#### TASK INPUTS ####
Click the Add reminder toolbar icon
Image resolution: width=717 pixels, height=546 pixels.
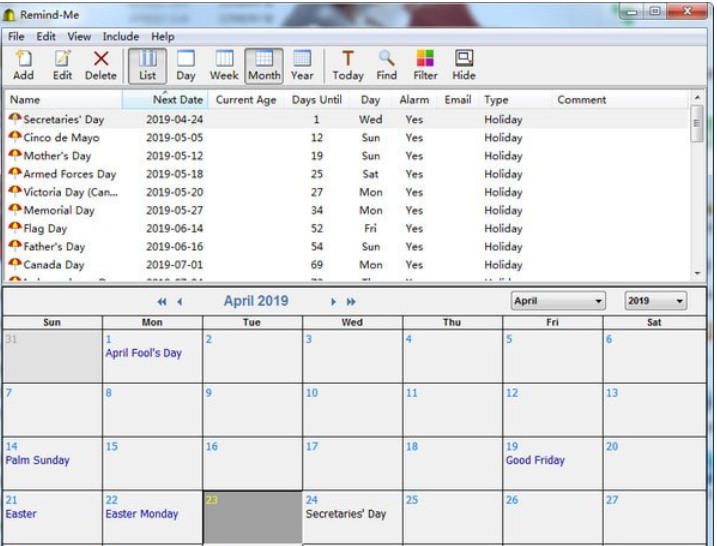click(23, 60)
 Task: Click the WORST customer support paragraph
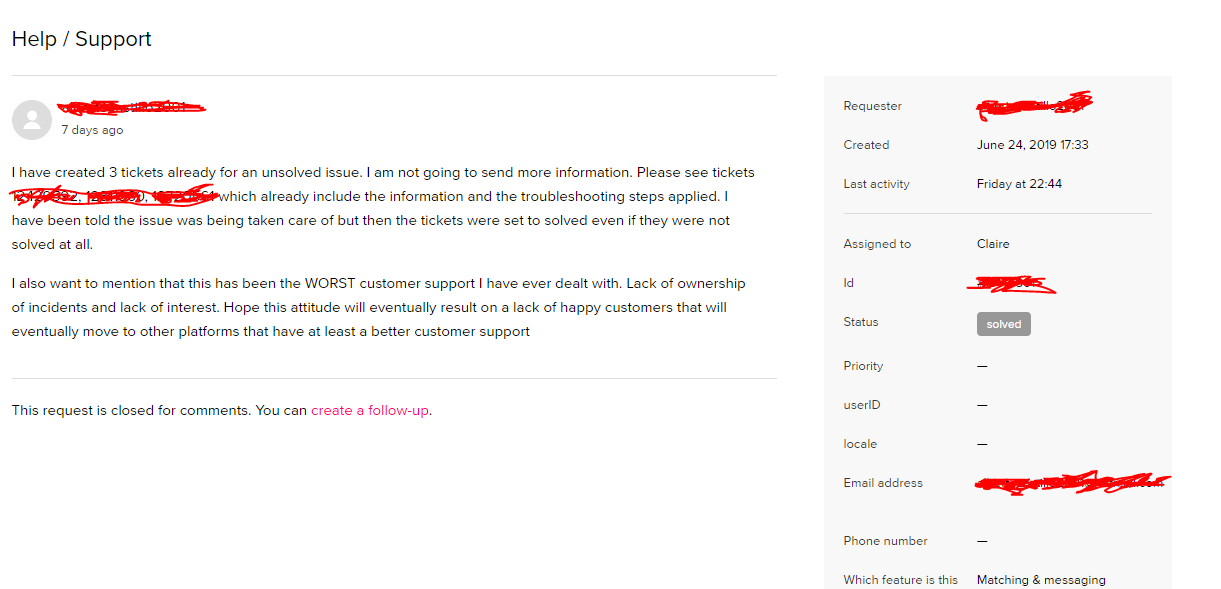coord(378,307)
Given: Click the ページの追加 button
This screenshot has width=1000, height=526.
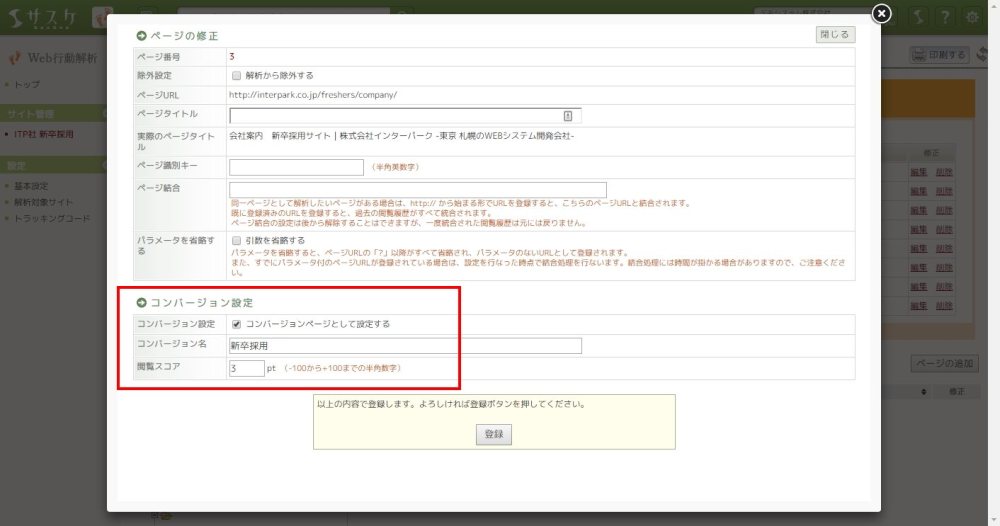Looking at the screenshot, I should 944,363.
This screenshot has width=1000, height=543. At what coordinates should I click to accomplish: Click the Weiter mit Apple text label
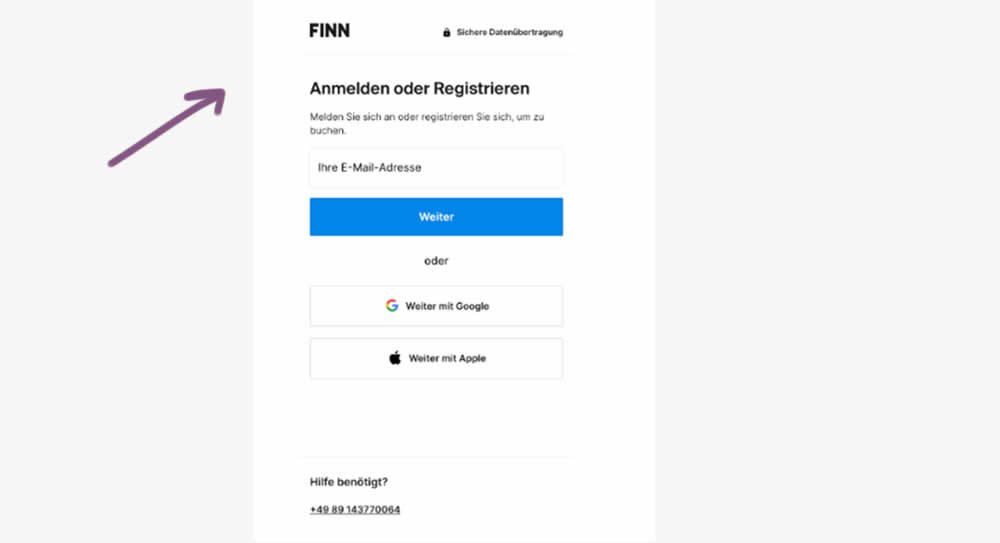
####
* TASK PROMPT *
Take the whole listing above and copy it exactly. Pictures do not go into the copy.

* RESULT OF THIS TASK *
Click the Add reminder toolbar icon
Image resolution: width=717 pixels, height=546 pixels.
click(23, 60)
 Task: Click the WORST customer support paragraph
coord(378,307)
Given: Click the ページの追加 button
This screenshot has width=1000, height=526.
Looking at the screenshot, I should 944,363.
This screenshot has width=1000, height=543. At what coordinates should I click to accomplish: Click the Weiter mit Apple text label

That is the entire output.